═══ Exercise materials

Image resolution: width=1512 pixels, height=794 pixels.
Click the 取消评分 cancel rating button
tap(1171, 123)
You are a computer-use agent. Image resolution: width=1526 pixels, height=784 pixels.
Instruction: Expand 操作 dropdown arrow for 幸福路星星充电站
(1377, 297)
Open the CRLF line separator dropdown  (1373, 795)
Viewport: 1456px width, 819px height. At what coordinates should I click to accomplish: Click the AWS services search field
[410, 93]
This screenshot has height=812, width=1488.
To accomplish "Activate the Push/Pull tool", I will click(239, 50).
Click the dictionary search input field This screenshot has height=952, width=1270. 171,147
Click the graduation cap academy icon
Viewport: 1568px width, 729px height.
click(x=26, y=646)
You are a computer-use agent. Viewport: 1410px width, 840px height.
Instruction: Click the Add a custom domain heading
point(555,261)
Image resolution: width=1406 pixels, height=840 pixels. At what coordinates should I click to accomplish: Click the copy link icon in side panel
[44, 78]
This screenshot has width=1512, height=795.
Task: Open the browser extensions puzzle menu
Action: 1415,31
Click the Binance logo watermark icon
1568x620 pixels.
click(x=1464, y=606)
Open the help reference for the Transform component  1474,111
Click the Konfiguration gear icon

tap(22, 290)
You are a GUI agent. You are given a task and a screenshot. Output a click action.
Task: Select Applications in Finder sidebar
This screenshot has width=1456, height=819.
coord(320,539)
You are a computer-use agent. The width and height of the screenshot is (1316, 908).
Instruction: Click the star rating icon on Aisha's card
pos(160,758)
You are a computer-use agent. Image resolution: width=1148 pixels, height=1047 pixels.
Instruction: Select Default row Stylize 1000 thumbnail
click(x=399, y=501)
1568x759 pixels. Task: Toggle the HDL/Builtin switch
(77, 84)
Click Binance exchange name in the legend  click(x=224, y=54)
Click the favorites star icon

══════

# Assigned task
Retype exactly the line with "Click the dictionary" and each line after it until the records end, and include no other line.

# Output
Click the dictionary search input field This screenshot has height=952, width=1270. 171,147
Click the graduation cap academy icon
Viewport: 1568px width, 729px height.
click(x=26, y=646)
You are a computer-use agent. Viewport: 1410px width, 840px height.
Instruction: Click the Add a custom domain heading
point(555,261)
Image resolution: width=1406 pixels, height=840 pixels. At what coordinates should I click to accomplish: Click the copy link icon in side panel
[44, 78]
This screenshot has width=1512, height=795.
Task: Open the browser extensions puzzle menu
Action: 1415,31
Click the Binance logo watermark icon
1568x620 pixels.
click(x=1464, y=606)
Open the help reference for the Transform component  1474,111
Click the Konfiguration gear icon

tap(22, 290)
You are a GUI agent. You are given a task and a screenshot. Output a click action.
Task: Select Applications in Finder sidebar
This screenshot has width=1456, height=819.
coord(320,539)
You are a computer-use agent. The width and height of the screenshot is (1316, 908).
Instruction: Click the star rating icon on Aisha's card
pos(160,758)
You are a computer-use agent. Image resolution: width=1148 pixels, height=1047 pixels.
Instruction: Select Default row Stylize 1000 thumbnail
click(x=399, y=501)
1568x759 pixels. Task: Toggle the HDL/Builtin switch
(77, 84)
Click Binance exchange name in the legend  click(x=224, y=54)
Click the favorites star icon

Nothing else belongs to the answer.